Top of Dataset

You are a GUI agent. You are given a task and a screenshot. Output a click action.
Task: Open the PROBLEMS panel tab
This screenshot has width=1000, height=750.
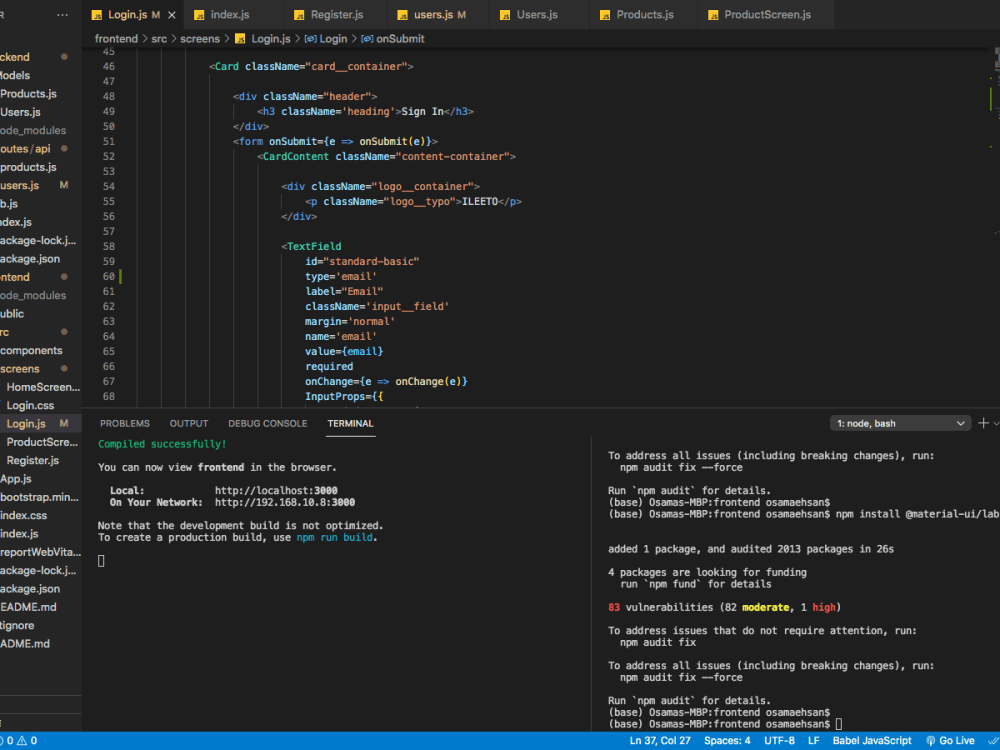(x=125, y=423)
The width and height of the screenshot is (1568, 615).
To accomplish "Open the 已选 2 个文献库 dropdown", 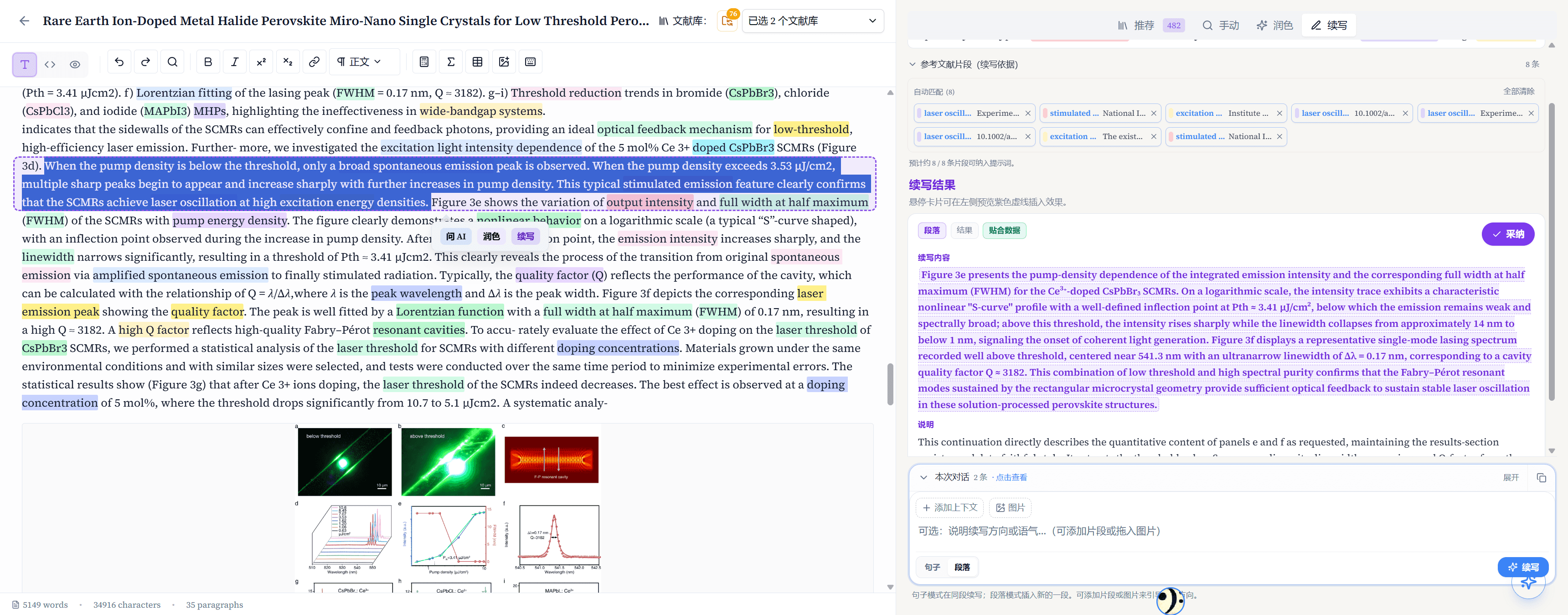I will coord(813,21).
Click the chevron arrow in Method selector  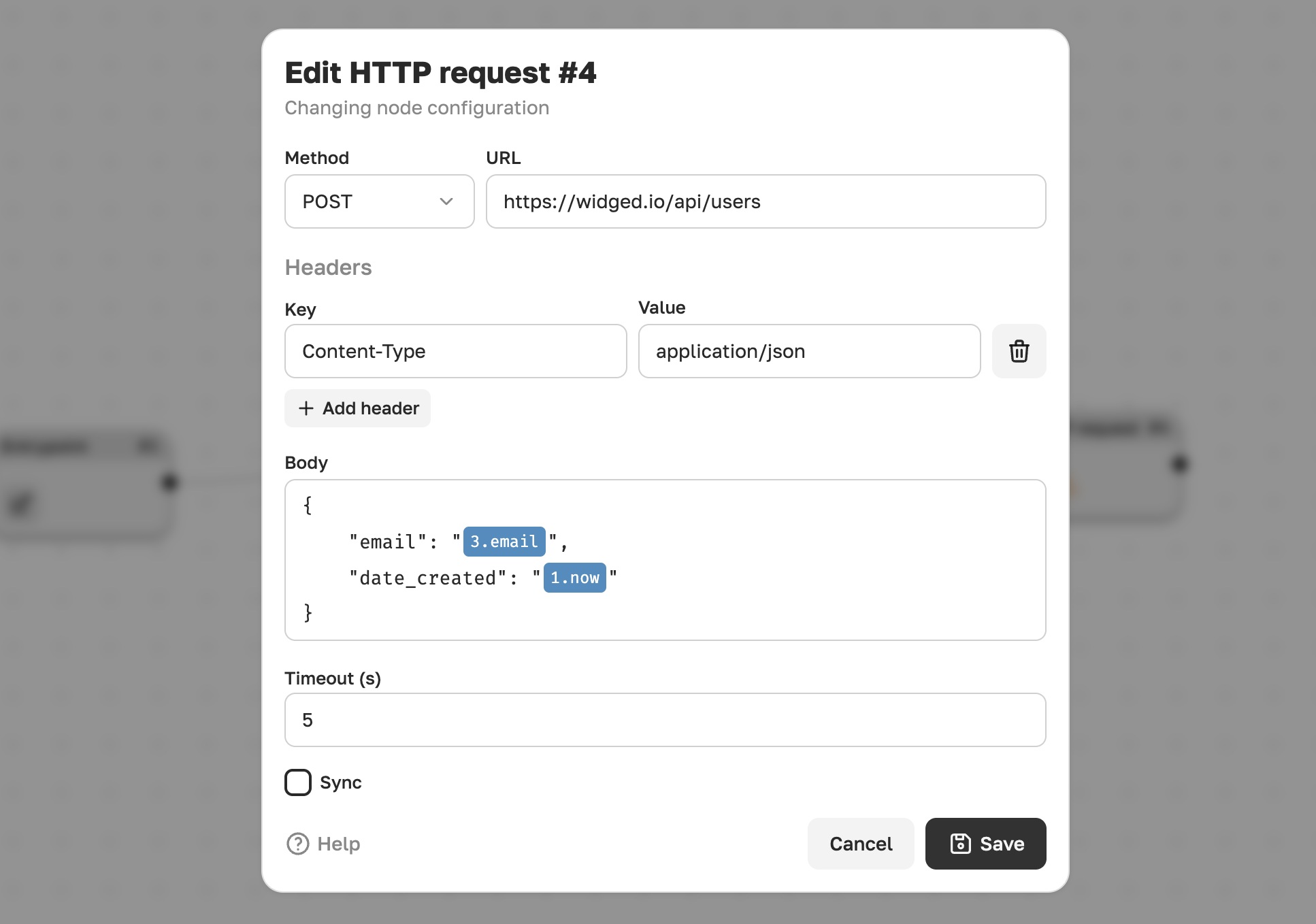point(446,201)
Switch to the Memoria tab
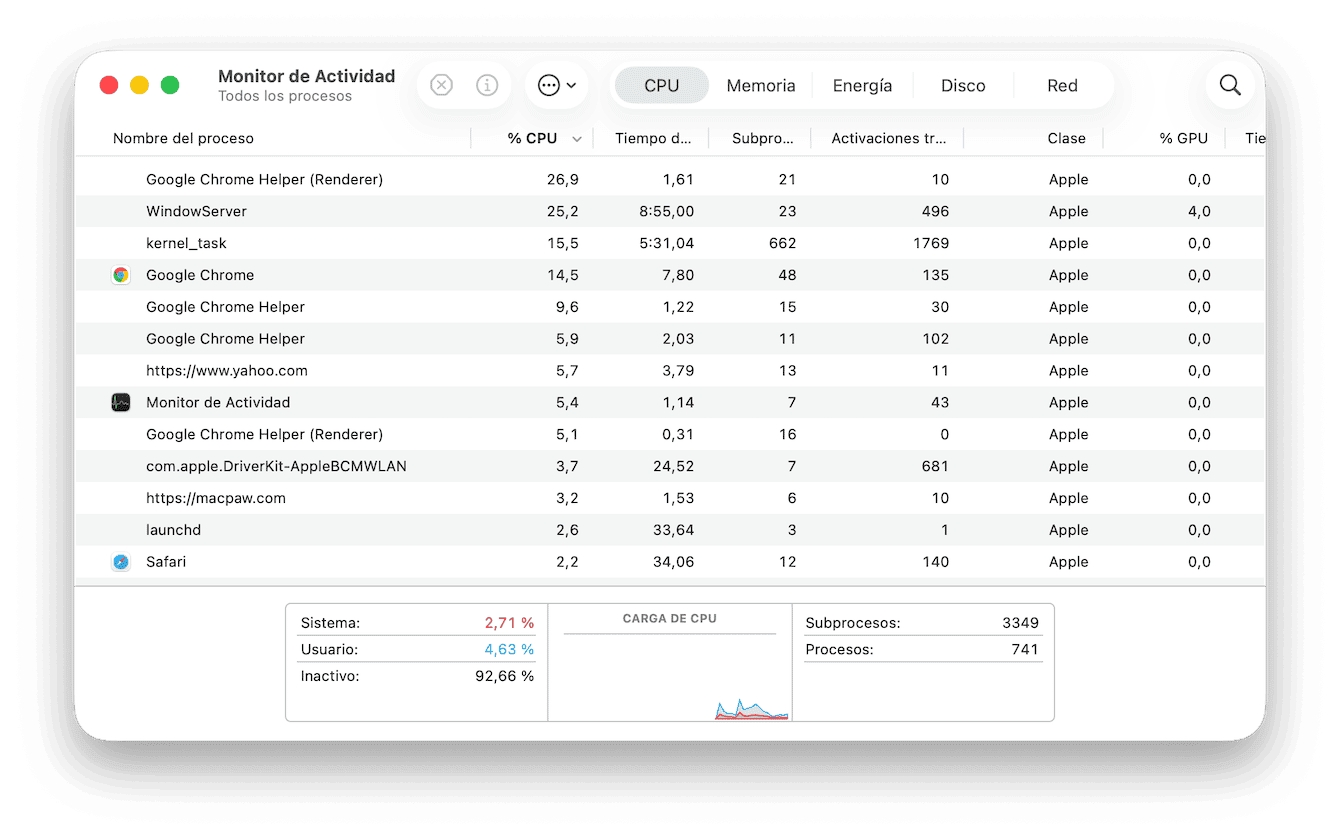 (x=761, y=85)
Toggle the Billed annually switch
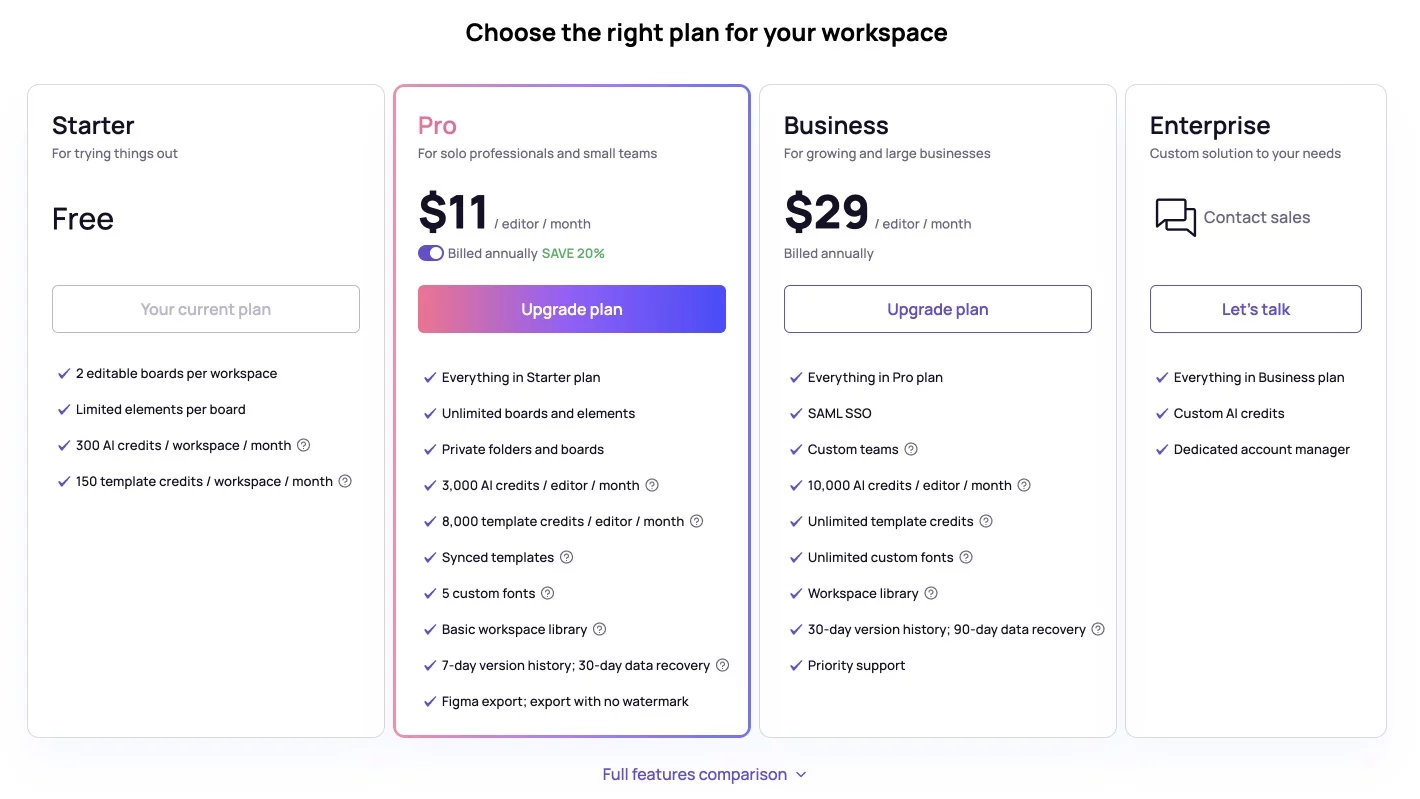Viewport: 1420px width, 799px height. click(431, 253)
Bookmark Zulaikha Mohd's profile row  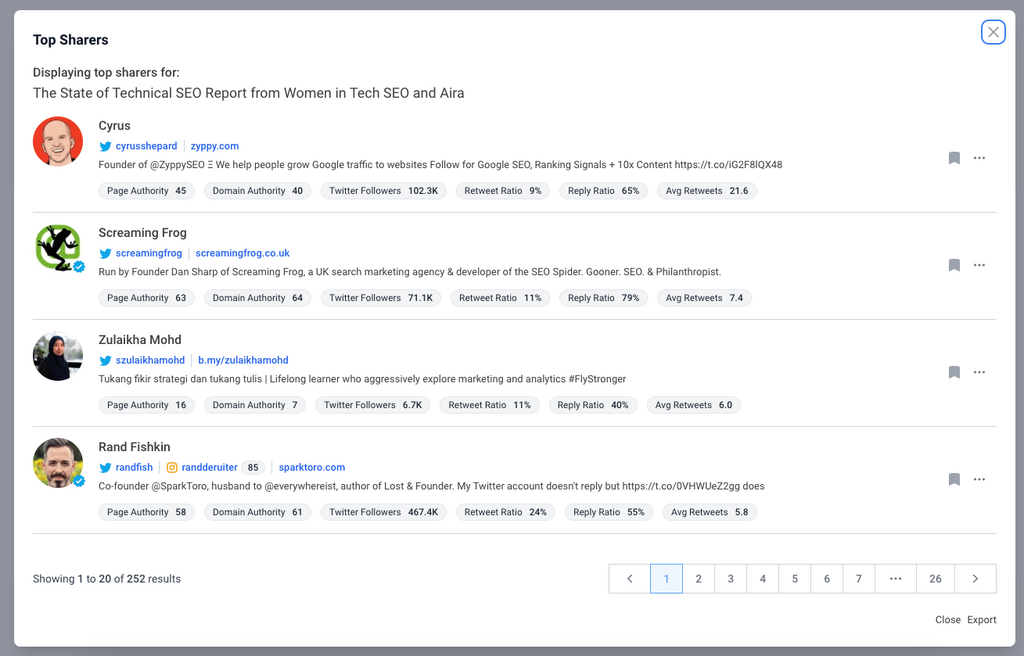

Bottom of Dataset

> Task item: Please transcribe, word for word, every line from the one containing "Toggle the Billed annually switch" through the last line of the records, both included, and leave the pictures out.

> Answer space:
Toggle the Billed annually switch
Viewport: 1420px width, 799px height. click(431, 253)
Bookmark Zulaikha Mohd's profile row  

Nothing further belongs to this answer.